When you’re thinking about cosmetic breast augmentation, you have many choices, including size and shape of the implants, saline or silicone implants, incision options and the placement of the breast implant either above or below the muscle.
The choice of having the breast implants placed in a subglandular (above the muscle) location or in a submuscular (beneath the muscle) location is something that many women are concerned about. Although it is generally wise to follow the recommendations of your plastic surgeon, it is helpful to understand some of the reasons for selecting one location or the other.
In the eyes of most women, the prettiest breast augmentation is one in which the breasts do not look obviously augmented, but instead appear naturally larger. If the edge of the implant or its contour is visible, the appearance of the breast is less natural. Conversely, if you cannot see the outlines of the implant, then the breast tends to appear naturally larger without the “augmented” look.
This is easiest to accomplish when the implant is well covered by an adequate padding of tissue. The thinner the tissues over the implant, the more it looks like an implant is present. For example, a basketball covered with a sheet, looks just like a basketball covered with a sheet. But a tennis ball covered by a comforter will just look like a bump in the comforter. The more cushioning between the implant and the skin, the less it looks like an implant.
One way to increase the padding over the implant and camouflage its presence is to place the implant “under the muscle.” The muscle referred to here is the pectoralis major muscle. This is the muscle on the chest that body builders develop and the muscle used to do push-ups. When the breast implant is placed under this muscle, it will cover the upper portion of the implant and the portion closest to the breast bone. This is the area most commonly exposed in swimwear and V-neck sweaters.

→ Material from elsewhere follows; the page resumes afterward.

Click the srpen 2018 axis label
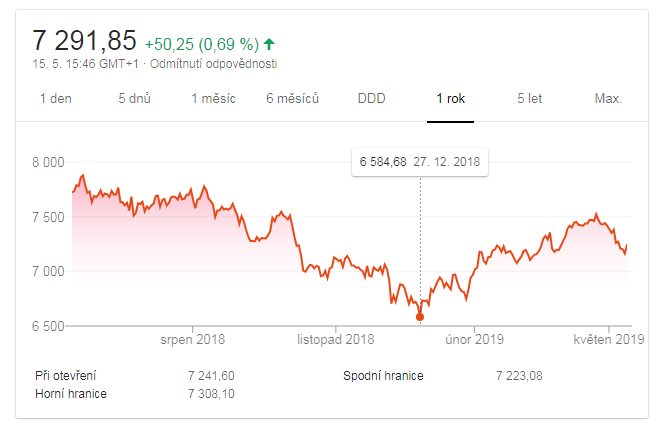Image resolution: width=664 pixels, height=424 pixels. click(193, 339)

It is not necessary, however, that all women have their breast implants placed submuscularly. Many women have enough natural breast tissue so that placing the implants under the muscle offers no additional cosmetic benefit. This is especially true when using silicone implants. Further, there is some additional discomfort in the first few days after surgery with a submuscular augmentation.
Silicone implants are softer than saline implants and tend not to be as visible as saline implants. Furthermore, silicone implants tend not to ripple. Rippling occurs when the surface of the implant develops waves in it and these ripples are visible on the surface of the breast. Rippling is a common problem for saline implants; so much so that I rarely place saline implants over the muscle in a subglandular location. Rippling is rarely visible with an under the muscle breast augmentation.

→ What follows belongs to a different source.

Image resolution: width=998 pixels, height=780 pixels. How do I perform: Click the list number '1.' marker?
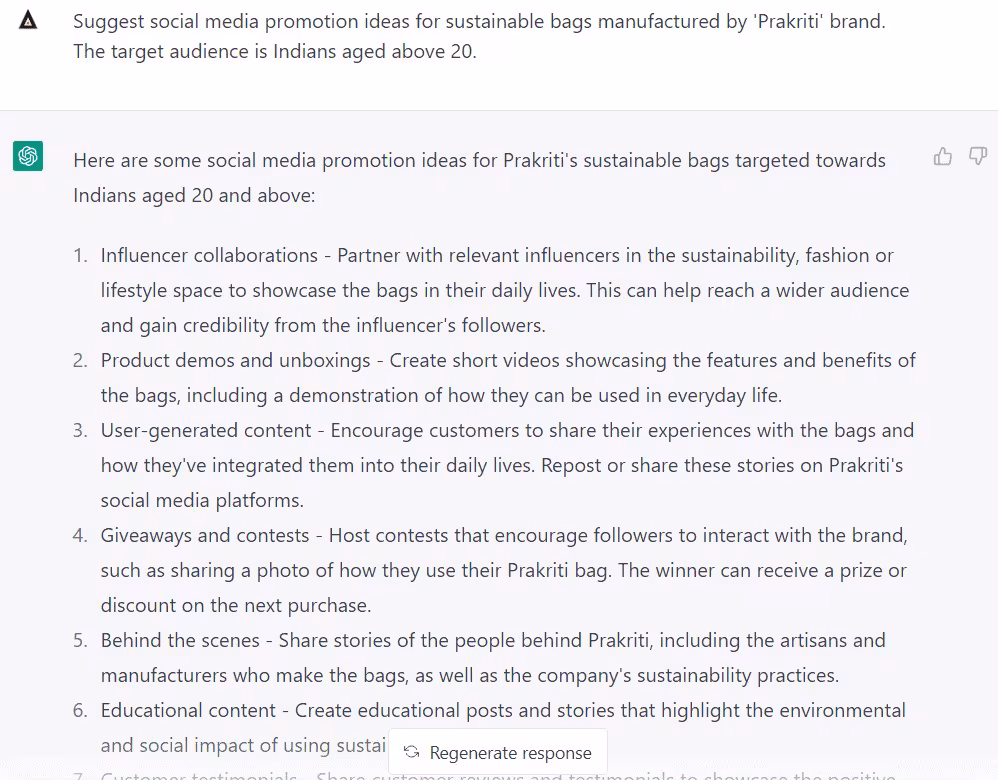click(81, 255)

An additional benefit to a submuscular breast augmentation is that the tendency for the development of capsular contracture with the implants placed under the muscle is less. Although the risk of capsular contracture is small and having the implants under the muscle decreases the risk by only few percentage points, sometimes placing the implants under the muscle to minimize the risk of capsular contracture may be important. This is especially true in cases of recurrent capsular contracture.
In the end, it generally best to follow the recommendations of your plastic surgeon. Your surgeon wants you to get the best result possible and will make recommendations based on their experience and your body/breast characteristics.